None of these alternatives is a direct substitute for rhodiola's adaptogenic mechanisms, and none has been tested head-to-head with lemborexant in a controlled trial. A prescriber familiar with integrative medicine is the right resource for individualizing this choice.

Summary of the Evidence Base

The interaction between rhodiola and lemborexant is not supported by a dedicated clinical trial. Instead, the risk picture is assembled from:

• Lemborexant's documented CYP3A4 dependence per FDA labeling [1]
• Rhodiola's CYP3A4 inhibitory Ki data in human liver microsomes [7]
• FDA pharmacokinetic interaction thresholds for CYP3A4 inhibition categories [1]
• Rhodiola's weak MAO-A/B inhibition documented in vitro [5]
• Case-level evidence of prolonged sedation with DORA-class agents combined with herbal CYP3A4 inhibitors [13]
• Population pharmacokinetic modeling linking CYP3A4 inhibition magnitude to AUC changes for moderate-extraction substrates [11]

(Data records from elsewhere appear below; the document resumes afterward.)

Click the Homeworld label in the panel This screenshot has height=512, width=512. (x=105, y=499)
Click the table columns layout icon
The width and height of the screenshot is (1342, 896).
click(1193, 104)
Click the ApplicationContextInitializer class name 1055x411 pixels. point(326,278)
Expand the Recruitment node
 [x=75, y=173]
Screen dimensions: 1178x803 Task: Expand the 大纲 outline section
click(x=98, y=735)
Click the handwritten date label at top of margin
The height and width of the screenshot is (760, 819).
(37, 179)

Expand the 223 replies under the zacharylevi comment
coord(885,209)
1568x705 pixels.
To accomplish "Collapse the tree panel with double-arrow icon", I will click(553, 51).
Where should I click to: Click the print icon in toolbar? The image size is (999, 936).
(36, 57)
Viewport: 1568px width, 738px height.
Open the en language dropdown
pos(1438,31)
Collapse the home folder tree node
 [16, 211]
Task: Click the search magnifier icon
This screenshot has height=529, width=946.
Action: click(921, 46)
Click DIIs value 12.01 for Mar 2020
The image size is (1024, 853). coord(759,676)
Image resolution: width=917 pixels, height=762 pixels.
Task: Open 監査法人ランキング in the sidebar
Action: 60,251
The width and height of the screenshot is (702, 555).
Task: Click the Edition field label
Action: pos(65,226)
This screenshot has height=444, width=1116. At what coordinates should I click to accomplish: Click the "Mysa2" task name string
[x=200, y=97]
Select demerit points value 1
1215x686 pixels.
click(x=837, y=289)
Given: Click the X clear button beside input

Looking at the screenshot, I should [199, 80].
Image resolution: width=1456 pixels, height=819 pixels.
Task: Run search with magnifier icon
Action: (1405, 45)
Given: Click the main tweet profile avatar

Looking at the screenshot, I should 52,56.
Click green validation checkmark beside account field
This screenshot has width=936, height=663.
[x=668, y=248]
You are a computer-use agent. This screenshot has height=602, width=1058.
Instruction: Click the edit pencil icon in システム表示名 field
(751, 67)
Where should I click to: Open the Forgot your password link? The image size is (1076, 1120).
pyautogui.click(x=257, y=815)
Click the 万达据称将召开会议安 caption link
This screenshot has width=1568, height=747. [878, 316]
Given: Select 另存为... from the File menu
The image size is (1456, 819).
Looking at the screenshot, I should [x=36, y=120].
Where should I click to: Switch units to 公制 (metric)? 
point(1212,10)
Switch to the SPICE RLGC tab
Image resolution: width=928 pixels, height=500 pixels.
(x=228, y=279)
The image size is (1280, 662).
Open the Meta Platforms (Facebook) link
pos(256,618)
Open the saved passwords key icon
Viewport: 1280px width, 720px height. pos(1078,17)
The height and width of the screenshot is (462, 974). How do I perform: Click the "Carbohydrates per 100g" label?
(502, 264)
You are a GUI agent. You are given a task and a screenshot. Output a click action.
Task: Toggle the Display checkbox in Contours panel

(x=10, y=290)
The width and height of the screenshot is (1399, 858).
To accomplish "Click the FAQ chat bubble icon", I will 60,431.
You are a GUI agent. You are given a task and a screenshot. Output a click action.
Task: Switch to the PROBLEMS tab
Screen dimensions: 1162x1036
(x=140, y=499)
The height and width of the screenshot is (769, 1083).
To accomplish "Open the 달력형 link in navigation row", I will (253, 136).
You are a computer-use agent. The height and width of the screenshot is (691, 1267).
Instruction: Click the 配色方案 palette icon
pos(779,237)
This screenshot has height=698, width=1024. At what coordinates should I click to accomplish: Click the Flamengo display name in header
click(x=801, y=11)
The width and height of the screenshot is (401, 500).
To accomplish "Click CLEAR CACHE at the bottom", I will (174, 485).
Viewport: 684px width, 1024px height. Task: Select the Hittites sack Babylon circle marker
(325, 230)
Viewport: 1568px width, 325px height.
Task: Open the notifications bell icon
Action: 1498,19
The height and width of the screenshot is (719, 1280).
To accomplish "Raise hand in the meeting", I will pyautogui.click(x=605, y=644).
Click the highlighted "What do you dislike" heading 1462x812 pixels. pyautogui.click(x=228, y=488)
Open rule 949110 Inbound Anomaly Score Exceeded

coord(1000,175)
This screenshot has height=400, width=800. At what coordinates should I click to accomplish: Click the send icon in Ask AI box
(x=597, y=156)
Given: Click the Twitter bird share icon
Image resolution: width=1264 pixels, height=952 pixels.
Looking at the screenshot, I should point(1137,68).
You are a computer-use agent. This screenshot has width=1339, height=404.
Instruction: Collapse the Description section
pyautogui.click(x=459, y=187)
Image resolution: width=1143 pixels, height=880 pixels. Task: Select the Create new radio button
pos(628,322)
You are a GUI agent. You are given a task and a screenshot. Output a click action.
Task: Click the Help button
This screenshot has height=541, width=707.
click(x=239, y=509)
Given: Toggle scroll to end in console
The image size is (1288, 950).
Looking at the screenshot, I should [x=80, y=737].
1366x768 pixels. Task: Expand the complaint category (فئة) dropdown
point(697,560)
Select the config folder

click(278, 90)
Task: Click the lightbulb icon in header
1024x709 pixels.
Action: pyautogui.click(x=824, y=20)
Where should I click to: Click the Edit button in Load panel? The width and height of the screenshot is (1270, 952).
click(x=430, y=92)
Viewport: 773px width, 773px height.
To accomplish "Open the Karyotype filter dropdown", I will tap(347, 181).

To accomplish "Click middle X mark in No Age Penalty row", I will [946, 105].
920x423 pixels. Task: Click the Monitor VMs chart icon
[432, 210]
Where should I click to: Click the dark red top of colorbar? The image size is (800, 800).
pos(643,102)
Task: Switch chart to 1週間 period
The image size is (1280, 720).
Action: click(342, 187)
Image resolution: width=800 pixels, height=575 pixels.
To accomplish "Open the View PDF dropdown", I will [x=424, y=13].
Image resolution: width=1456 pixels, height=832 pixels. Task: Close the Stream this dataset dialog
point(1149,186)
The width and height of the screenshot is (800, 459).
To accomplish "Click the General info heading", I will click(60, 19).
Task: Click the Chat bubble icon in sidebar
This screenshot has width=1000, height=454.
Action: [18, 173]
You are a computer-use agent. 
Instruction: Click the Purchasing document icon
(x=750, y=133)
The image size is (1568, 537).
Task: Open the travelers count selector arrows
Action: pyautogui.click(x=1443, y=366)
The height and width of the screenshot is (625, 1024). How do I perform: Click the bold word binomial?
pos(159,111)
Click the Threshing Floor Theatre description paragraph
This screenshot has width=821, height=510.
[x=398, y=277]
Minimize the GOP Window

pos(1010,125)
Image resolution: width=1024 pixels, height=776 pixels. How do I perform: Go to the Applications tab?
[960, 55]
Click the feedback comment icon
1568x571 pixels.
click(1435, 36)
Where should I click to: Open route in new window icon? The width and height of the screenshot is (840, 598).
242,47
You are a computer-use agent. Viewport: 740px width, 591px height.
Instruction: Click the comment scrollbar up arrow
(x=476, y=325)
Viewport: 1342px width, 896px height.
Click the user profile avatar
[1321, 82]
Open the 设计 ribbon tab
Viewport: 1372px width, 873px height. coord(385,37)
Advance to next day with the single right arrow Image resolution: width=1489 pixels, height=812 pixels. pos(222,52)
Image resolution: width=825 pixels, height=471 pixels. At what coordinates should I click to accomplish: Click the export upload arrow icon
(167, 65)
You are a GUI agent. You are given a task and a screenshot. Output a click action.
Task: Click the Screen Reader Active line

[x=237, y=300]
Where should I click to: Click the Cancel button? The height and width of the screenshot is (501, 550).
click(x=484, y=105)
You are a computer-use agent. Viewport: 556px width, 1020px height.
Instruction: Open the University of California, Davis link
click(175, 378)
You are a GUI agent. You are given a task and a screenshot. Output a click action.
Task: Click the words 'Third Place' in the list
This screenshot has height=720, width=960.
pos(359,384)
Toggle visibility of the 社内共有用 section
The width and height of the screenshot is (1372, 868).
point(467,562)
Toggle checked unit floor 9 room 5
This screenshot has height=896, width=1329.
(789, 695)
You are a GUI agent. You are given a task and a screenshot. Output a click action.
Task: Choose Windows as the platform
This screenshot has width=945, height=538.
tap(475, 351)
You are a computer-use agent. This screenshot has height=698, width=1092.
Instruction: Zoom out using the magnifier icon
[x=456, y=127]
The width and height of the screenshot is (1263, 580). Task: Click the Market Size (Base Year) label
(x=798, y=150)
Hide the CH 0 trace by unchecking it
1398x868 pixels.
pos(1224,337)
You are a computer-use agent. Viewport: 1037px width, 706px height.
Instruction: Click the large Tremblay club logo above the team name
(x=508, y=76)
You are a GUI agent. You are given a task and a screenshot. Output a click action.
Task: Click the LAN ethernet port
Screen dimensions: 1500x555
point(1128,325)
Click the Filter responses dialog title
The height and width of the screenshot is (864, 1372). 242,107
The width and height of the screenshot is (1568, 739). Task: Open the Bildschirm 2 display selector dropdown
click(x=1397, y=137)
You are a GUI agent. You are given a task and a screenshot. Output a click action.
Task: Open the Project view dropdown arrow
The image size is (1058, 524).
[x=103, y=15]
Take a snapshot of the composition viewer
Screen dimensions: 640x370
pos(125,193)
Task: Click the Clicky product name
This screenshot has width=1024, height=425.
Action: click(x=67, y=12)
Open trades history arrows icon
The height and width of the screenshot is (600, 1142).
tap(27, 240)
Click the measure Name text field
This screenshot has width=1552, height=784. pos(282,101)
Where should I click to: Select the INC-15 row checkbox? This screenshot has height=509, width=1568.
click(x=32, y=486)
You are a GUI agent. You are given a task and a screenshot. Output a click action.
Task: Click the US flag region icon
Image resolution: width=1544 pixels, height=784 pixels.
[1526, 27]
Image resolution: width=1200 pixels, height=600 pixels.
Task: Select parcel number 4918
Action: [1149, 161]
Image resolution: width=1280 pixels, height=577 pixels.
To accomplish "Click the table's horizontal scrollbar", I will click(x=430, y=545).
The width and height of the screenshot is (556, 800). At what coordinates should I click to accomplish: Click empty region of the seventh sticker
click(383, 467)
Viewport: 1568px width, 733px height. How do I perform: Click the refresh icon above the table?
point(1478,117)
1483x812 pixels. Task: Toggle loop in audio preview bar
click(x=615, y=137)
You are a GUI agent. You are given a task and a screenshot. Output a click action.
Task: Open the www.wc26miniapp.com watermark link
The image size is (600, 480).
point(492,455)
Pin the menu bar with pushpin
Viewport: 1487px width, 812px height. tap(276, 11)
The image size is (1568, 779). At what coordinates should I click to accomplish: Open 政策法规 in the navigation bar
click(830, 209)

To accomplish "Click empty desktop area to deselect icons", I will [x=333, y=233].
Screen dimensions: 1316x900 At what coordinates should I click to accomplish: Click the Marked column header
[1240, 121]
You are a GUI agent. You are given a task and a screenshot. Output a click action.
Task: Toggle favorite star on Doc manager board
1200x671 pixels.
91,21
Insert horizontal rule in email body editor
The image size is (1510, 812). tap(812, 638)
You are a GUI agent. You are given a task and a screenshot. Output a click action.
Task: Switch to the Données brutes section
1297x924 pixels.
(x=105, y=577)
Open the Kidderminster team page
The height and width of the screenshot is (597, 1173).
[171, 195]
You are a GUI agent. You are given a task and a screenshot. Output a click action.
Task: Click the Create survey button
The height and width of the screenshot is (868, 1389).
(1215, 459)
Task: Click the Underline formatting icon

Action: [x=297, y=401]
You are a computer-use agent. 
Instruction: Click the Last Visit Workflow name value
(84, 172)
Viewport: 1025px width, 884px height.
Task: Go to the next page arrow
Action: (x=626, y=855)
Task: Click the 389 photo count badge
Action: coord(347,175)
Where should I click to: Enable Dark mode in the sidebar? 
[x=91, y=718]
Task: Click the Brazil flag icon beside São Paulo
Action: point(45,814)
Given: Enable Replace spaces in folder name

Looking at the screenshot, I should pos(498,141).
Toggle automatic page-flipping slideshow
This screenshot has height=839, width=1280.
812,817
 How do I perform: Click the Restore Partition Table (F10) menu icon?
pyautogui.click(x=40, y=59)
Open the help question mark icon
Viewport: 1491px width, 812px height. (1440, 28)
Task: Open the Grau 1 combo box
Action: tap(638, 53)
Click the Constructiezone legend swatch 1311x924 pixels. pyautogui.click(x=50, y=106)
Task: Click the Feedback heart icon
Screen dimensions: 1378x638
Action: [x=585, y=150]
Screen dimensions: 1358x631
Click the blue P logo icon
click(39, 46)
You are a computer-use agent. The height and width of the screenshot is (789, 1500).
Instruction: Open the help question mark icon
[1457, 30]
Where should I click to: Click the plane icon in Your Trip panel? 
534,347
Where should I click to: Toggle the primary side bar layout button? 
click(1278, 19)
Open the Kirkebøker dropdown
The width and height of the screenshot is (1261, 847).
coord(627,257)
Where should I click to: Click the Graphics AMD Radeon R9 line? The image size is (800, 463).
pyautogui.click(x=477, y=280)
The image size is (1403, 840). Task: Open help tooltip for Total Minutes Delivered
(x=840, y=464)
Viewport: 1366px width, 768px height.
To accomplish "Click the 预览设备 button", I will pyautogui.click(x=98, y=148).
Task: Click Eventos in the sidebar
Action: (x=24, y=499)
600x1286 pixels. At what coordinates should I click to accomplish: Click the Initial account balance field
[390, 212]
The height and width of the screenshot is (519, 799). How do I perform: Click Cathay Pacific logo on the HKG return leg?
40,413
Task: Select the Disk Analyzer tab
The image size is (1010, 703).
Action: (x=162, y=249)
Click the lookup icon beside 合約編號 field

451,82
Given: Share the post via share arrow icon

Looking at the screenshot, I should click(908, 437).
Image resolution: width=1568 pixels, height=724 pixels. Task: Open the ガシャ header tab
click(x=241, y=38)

The American Academy of Sleep Medicine's 2023 Clinical Practice Guideline on pharmacological treatment of chronic insomnia notes that clinicians should "systematically review over-the-counter and supplement use in all patients prescribed hypnotic agents, given the potential for clinically significant pharmacokinetic interactions" [20]. That recommendation applies directly to the rhodiola-lemborexant combination.